The ongoing pandemic of Severe Acute Respiratory Syndrome (SARS-CoV-2) has emerged as a global health problem and has adversely affected the world. The novel corona virus is spreading rapidly creating a threat for humankind. It is estimated that it can spread twice as fast as the 1918 Spanish flu virus. Whole-genome sequencing of pathogens, especially viruses, is a powerful tool to generate rapid information on outbreaks. The results from this technique help in effective understanding of the introduction of the infection ,dynamics of transmission, contact tracing networks and impact of informed outbreak control decisions. This technique has been effective in earlier outbreaks like the Ebola virus.

| DATA EXTRACT |
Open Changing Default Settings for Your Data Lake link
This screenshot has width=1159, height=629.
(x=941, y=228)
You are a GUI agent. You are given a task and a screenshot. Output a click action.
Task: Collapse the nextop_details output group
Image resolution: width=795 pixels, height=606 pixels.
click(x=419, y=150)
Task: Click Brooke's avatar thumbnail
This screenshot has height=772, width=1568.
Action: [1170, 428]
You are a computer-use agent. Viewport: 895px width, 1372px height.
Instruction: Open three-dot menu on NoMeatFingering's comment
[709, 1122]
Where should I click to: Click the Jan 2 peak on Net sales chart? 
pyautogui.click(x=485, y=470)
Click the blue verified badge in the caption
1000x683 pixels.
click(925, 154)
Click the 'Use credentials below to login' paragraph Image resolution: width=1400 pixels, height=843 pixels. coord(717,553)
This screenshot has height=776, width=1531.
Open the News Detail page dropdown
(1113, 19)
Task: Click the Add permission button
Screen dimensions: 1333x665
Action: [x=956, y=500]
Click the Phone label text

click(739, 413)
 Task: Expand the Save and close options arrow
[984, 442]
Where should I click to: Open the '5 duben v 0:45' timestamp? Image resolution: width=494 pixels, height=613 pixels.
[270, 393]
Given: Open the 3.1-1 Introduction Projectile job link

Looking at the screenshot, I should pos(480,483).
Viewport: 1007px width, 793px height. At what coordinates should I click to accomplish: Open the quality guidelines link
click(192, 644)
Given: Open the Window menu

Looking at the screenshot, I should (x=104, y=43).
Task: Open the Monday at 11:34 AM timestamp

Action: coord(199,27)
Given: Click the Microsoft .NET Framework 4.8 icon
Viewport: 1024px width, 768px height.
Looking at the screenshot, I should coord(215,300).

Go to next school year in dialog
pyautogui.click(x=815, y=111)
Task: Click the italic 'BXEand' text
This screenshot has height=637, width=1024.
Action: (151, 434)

| WHAT YOU ARE ASKED TO DO |
Set down the part of the passage on SARS-CoV-2 and whole-genome sequencing above, word for word, from "The ongoing pandemic" down to "the Ebola virus.".

| TASK SOLUTION |
The ongoing pandemic of Severe Acute Respiratory Syndrome (SARS-CoV-2) has emerged as a global health problem and has adversely affected the world. The novel corona virus is spreading rapidly creating a threat for humankind. It is estimated that it can spread twice as fast as the 1918 Spanish flu virus. Whole-genome sequencing of pathogens, especially viruses, is a powerful tool to generate rapid information on outbreaks. The results from this technique help in effective understanding of the introduction of the infection ,dynamics of transmission, contact tracing networks and impact of informed outbreak control decisions. This technique has been effective in earlier outbreaks like the Ebola virus.